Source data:
◇ ◇ ◇ ◇

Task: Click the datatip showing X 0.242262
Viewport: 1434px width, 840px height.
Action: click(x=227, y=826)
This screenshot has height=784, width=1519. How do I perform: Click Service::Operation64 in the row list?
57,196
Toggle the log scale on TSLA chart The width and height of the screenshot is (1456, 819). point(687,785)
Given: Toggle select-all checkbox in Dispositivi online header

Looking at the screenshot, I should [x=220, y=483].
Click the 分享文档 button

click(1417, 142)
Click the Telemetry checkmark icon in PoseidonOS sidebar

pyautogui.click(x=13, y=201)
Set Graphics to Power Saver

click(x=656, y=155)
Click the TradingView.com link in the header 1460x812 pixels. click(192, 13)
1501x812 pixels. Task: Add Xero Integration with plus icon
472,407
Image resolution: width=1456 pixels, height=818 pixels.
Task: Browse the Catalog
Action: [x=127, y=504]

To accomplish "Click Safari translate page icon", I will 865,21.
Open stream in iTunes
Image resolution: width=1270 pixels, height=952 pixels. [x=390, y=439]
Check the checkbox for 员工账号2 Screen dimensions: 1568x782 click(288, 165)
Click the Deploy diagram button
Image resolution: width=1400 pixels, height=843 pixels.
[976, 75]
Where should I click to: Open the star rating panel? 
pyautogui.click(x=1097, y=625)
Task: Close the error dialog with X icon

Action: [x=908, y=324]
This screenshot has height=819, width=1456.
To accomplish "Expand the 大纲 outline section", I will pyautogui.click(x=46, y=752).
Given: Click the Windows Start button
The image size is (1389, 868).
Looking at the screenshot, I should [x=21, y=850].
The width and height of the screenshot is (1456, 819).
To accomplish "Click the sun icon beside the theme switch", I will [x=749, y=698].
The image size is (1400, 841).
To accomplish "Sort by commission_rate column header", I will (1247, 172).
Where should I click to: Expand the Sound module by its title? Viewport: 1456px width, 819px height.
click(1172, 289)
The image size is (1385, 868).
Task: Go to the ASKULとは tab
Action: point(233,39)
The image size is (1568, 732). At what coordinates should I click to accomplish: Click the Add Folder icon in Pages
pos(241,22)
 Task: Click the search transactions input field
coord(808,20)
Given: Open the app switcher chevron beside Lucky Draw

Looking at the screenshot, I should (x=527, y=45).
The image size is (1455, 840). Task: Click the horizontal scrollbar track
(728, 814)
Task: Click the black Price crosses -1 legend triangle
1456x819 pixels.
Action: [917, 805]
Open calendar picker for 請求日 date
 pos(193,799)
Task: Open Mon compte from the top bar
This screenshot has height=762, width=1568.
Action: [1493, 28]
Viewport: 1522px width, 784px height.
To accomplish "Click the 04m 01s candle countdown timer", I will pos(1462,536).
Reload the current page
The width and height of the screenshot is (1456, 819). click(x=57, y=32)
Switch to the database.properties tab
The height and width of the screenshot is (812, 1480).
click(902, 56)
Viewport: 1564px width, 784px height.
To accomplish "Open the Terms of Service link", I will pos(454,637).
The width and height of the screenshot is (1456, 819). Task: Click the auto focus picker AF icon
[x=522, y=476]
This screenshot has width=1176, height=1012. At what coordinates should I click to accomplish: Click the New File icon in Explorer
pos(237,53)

◇ ◇ ◇ ◇

### What you need to do
Count every line of the records that includes "will", and give that number with no other words.

### Written answer
6